Darwin Technologies Ltd., known simply as Darwin (formerly Thomsons Online Benefits) is a global benefits management and employee engagement software company that also provides consultancy services related to reward, workplace pensions and employee benefit programmes. With offices in London, Singapore and Cluj, Romania, the firm employs over 700 staff.

== History ==
Darwin was founded in 2000 and was subject to a venture capital backed management buyout in 2004 funded by Pi Capital. Darwin ranked 4th in the Sunday Times BDO Track 100 for 2014 (5th in 2014). It was ranked 86th in the Sunday Times Tech Track 100 listing for 2011 (81st 2010, 72nd 2009, 44th 2008, 54th 2007, 32nd 2006), a sister listing to the Sunday Times Fast Track 100 for Britain's fastest growing unquoted technology companies, and obtained a listing in the EMEA Deloitte Fast 500 in 2007 and 2009. In 2013, the firm was ranked 112th in the Sunday Times HSBC International Track 200 league table.

In January 2013 the US private equity firm ABRY Partners took a majority stake in the company, valuing the company at "close to £100m".

In December 2016, the consulting firm Mercer acquired Darwin (formerly Thomsons Online Benefits), which now operates as a wholly owned subsidiary.

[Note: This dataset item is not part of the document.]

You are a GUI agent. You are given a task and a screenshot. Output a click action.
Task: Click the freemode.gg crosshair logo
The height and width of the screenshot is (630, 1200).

In November 2020, Darwin changed company name from Thomsons Online Benefits to Darwin Technologies Ltd.

== Operations ==
Darwin provides on-demand employee benefits management software for its clients, with over 3m users, from companies including Microsoft, Cisco, Samsung, City and Guilds and NCR Corporation. Their main software Darwin is deployed in 43 languages and in over 100 countries.